3. Far better to go back a couple of decades. The sixties. Shorinji kempo
was successful in claiming that Chinese martial arts were nearly extinct in
China and that they were the only legit successor. Sato Kinbei, who was
studying with Wang Shu Chin, among others, got involved in a court case.
The Shorinji people claimed, in court, that t'ai chi was a recently revived
art, and that bagua had never existed - it was a fabrication. Wang Shu Chin
was appearing at Japanese martial arts demos, and as my friend Ken Cottier
would say, "He'd start doing his t'ai chi, and his arse, in grey flannel, as
big as the moon, would waft across the stage, in front of the faces of all
the karateka." Then he'd take challenges. So, you might say, "Aha.

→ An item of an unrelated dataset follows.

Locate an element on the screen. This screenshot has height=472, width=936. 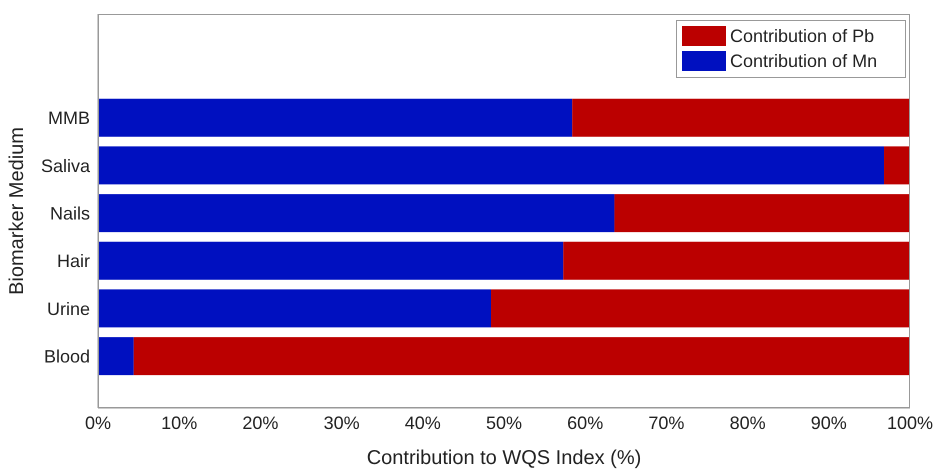
legend-label: Contribution of Mn is located at coordinates (804, 61).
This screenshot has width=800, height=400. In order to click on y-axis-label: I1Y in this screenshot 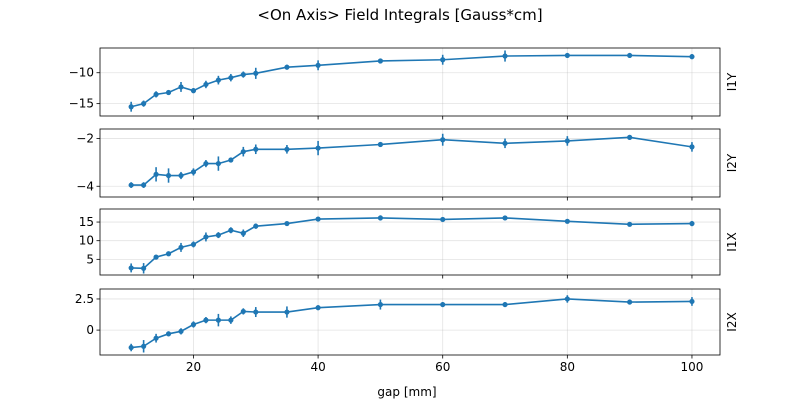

There's evidence of the suppression. Not exactly. Again, the koryu people
and historians were well aware of the Chinese influence. But there had been
little contact to see Chinese martial arts until Wang came, and then later
Hung I Hsiang and then the boom hit when China opened up again. Hell, for
most people, koryu was irrelevant too. Most Japanese are unaware that koryu
systems still exist. It's not suppressed either - simply ignored as
irrelevant to people's lives.
4. To sum up -
A. Chinese substrate of knowledge as per previous posts
B. Limited contact - some thereby revolutionizing aspects of some people's
study - including Chin Gempin, and the founder of Yoshin-ryu jujutsu going
to China to learn (this ryu is a root art of Tenshin Shin'yo-ryu, hence a
connection of China to Kano)
C. Almost no contact, whatsoever up through early Meiji - late 1800's
D. Maybe some touring, a la your bagua guys in 1910.
E. When Japan starts encroaching on China, contact resumes. Takeda Hiroshi
learns Tonbei (not all apparently), Ken'ichi Sawai learns I ch'uan, lots of
army guys bully, challenge and win-or-lose against Chinese martial artists.
Nakayama of Shotokan trains with Chinese in Beijing. Chinese martial
artists demonstrate at Kenkoku University and are definitely seen and
admired by Ueshiba.
F. After the war, the martial artists back in Japan have mostly stories,
and a few have some knowledge.
G. Early sixites - Shorinji is getting popular, and researchers such as
Sato Kinbei and Matusda are going to Taiwan and also having Chinese go to
Japan.
H. Boom in the '80's. Far more practitioners in Japan than in America, I
believe.

When I started doing karate, back in the sixties, I'd heard of kung fu. One
karate teacher told me that they blocked with spirals and circles rather
than straight lateral blocks. I was aware of "kung fu," then, but it was
pretty distant. I would wager that Kano, as a young man, knew of shuai
chiao the same way. Far later, with Japan invading Taiwan and then the
mainland, judoka saw and experienced it first hand - and who knows, perhaps
the shuai chiao folks borrowed some judo techniques as well.